2.3. Seabed Obstacle
In practical seabed environments, complex topographical features such as ridges and trenches can significantly impact subsea equipment stability. To ensure safety while enhancing the scientific rigor and intelligence of layout designs, high-resolution DEM data must be employed for precise obstacle identification. Engineering practice faces challenges in mathematically describing irregular 3D obstacles, typically addressed through two approximation approaches: elementary function superposition and polygonal approximation (where precision improves with increased polygon edges). However, for highly complex and irregular obstacle zones, elementary function superposition often fails to achieve effective modeling, and traditional mathematical functions prove inadequate for direct description. Given these constraints, polygonal approximation has emerged as the primary method for characterizing such complex obstacle areas due to its operational flexibility and feasibility. Seabed elevation data are derived from actual South China Sea DEM measurements and assume that topographic relief within ±5 m does not affect path feasibility, and we assume that no geological and seabed topography changes occur during the subsea layout.
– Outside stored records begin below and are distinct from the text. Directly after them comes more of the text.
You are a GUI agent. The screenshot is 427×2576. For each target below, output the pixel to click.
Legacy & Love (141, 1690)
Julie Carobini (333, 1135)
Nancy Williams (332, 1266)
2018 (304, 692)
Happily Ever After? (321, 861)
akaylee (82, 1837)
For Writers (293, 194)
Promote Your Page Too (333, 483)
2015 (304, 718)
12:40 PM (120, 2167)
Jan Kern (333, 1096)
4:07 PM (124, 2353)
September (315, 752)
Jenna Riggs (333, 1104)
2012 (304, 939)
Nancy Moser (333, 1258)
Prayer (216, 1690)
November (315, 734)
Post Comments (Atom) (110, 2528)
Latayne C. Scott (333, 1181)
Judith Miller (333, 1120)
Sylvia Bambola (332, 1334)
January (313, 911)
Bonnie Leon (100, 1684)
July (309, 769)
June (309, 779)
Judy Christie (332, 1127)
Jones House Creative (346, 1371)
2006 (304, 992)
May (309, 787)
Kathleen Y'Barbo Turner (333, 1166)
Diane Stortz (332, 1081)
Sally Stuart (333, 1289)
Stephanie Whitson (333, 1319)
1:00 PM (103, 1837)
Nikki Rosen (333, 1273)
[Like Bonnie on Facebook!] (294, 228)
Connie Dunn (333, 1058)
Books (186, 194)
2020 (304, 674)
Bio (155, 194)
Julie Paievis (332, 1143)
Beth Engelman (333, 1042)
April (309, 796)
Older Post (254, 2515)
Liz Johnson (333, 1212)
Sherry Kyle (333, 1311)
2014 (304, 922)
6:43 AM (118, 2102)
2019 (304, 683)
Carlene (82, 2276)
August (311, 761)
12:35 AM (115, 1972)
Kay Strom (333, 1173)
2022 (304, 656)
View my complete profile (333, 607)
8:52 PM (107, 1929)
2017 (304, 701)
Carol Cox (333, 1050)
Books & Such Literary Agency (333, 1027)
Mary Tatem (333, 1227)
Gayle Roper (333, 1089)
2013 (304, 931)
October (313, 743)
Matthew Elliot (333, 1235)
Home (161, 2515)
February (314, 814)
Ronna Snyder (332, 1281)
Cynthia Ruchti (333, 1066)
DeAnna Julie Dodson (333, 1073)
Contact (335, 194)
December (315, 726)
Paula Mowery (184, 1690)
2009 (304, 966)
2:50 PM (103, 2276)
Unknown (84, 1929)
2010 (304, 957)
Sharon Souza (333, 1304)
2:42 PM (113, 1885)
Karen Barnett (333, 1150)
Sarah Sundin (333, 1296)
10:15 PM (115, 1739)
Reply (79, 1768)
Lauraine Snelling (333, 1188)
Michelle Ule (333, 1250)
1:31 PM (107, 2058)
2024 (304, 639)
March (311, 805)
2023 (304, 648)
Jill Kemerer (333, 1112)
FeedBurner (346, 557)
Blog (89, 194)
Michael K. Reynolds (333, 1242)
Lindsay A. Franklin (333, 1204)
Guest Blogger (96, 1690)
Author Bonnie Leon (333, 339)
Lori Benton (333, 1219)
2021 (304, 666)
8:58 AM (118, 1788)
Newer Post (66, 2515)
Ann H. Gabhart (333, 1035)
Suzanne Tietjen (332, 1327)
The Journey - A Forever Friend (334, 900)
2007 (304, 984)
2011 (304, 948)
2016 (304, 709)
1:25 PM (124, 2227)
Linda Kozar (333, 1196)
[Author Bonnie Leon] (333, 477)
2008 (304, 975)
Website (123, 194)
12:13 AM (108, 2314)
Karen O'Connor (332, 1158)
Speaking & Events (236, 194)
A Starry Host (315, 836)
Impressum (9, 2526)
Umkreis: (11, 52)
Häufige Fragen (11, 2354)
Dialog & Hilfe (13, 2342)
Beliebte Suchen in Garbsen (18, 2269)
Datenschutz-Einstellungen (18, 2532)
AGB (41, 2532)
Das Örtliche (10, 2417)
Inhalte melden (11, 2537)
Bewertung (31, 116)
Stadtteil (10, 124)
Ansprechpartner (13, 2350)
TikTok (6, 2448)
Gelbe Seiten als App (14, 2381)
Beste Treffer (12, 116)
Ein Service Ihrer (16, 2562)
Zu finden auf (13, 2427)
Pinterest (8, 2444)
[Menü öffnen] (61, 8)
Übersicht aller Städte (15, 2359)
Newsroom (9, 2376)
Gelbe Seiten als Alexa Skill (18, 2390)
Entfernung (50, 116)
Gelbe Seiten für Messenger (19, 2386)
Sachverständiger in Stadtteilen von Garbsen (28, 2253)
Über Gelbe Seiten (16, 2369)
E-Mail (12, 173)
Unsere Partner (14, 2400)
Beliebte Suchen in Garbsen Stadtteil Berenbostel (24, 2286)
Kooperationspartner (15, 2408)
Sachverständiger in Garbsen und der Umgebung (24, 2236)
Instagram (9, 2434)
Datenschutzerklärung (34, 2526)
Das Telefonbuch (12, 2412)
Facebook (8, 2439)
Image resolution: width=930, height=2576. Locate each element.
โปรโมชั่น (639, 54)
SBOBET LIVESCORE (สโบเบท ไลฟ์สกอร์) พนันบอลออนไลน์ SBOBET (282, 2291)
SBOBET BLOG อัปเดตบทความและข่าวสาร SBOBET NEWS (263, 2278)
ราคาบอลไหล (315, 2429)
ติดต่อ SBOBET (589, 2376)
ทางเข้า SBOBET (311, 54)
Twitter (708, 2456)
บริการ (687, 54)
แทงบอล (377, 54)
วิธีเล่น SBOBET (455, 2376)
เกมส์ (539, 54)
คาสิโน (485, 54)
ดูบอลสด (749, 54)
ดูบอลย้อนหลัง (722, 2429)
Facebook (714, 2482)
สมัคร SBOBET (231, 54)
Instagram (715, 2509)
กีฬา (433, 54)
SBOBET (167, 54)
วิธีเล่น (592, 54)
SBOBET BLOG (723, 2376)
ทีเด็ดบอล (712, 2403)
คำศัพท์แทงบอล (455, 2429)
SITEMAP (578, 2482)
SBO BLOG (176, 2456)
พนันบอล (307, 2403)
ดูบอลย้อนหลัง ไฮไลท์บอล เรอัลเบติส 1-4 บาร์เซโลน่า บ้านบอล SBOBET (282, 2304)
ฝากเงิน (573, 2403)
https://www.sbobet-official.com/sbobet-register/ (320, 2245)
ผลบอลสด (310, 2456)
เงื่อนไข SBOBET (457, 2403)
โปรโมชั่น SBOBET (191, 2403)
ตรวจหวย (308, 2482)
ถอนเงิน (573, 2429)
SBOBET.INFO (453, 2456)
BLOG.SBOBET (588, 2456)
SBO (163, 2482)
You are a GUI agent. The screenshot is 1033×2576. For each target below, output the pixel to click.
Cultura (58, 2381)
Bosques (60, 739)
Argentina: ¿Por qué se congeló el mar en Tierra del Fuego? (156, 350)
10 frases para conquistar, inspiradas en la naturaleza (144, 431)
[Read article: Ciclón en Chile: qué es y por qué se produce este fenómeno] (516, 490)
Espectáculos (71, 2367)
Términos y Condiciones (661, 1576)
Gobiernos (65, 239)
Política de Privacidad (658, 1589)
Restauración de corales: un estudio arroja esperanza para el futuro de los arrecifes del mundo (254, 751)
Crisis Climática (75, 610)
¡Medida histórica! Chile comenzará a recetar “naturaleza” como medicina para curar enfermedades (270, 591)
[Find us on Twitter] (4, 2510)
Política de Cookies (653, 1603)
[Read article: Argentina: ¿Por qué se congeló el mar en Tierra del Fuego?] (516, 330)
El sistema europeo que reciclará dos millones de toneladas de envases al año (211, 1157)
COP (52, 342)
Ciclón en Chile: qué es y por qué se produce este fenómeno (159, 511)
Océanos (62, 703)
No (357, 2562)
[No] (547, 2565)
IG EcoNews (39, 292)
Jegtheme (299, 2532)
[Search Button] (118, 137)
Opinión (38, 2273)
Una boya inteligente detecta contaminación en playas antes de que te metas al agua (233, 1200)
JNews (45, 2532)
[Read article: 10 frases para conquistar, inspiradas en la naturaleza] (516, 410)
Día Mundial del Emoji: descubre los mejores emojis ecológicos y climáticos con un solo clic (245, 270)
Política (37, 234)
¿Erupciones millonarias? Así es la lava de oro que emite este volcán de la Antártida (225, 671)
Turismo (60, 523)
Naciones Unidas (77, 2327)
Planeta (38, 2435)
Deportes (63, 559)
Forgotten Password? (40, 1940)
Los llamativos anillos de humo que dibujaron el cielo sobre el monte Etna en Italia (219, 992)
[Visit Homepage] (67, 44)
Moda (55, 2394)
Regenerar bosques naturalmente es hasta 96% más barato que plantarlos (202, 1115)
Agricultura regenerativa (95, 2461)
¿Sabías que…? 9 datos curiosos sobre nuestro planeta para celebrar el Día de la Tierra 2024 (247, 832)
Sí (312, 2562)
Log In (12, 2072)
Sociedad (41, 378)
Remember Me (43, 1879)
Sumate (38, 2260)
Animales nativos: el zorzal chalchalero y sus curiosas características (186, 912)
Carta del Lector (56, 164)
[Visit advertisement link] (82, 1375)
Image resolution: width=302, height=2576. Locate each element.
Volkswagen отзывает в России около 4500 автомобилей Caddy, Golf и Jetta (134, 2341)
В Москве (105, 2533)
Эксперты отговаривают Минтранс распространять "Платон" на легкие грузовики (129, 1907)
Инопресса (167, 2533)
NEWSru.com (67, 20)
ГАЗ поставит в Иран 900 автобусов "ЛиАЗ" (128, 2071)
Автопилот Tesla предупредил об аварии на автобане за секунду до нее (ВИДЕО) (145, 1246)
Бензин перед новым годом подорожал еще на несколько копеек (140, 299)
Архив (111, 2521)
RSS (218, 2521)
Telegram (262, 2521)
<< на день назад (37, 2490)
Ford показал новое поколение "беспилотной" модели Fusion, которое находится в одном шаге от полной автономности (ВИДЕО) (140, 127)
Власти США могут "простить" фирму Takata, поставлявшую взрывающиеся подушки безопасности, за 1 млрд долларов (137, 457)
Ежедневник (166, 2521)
Representative seabed obstacles are illustrated in
Figure 3.
4. Four Target Grouping Optimization Algorithms and Solutions
K-means and its improved algorithms have the characteristics of high computational efficiency, stable convergence, and suitability for clustering in continuous spaces. Moreover, when coupled with the integer linear programming model, they can directly express the objective of minimizing drilling costs. In contrast, density-based clustering and spectral clustering are sensitive to noise and sample density in high-dimensional spaces and are not suitable for constrained grouping problems.
4.1. K-Means Dynamic Clustering Algorithm
The K-means clustering algorithm is a classical unsupervised learning method designed to address clustering problems. Its core principle involves iteratively partitioning the reservoir target data into non-overlapping clusters to minimize the Within-Cluster Sum of Squared Errors (WCSS). This optimization ensures the sum of distances between data points and their cluster centroids is minimized, achieving effective data clustering.
Despite its widespread adoption, K-means exhibits inherent limitations: sensitivity to initial centroids, dependence on predefining the number of clusters , and vulnerability to data distribution characteristics. Nevertheless, due to its computational efficiency, ease of implementation, and proven effectiveness in practical applications, K-means remains one of the most extensively utilized clustering algorithms across both industry and academia.
4.2. Bisecting K-Means Clustering Algorithm
Bisecting K-means is an improved version of K-means, specifically designed to address the issue of “the initial selection of centers in ordinary K-means being prone to becoming stuck in local optima”. It combines the ideas of “splitting clustering” and K-means: instead of dividing all the data into groups at once, it gradually “splits” the dataset step by step, ultimately obtaining m groups of reservoir target points. The purpose of this approach is to enhance the efficiency and effectiveness of clustering, especially suitable for scenarios with “extremely large data volumes” or “high data dimensions”.
Unlike ordinary K-means, which directly and rigidly divides all data into K categories, bisecting K-means “gradually refines the groupings”. This reduces the risk of becoming stuck in local optima and makes the clustering results more stable. The ultimate goal of bisecting K-means is to minimize the sum of squared errors within each group. Compared to traditional K-means, it is faster when dealing with large-scale data and is less sensitive to the initial selection of centers. However, it also has limitations: the “splitting order” and “splitting strategy” during the grouping process can affect the outcome; if the data distribution is particularly uneven, additional optimization for specific problems is still required.
4.3. Target Grouping Method Based on Genetic Algorithm
The Genetic Algorithm (GA) is an optimization method inspired by natural selection and genetic principles. It emulates biological mechanisms, including inheritance, mutation, and selection, to iteratively converge toward optimal solutions. In this context, GA aims to determine optimal drilling center positions that minimize the sum of Euclidean distances between each target group’s centroid and its drilling center.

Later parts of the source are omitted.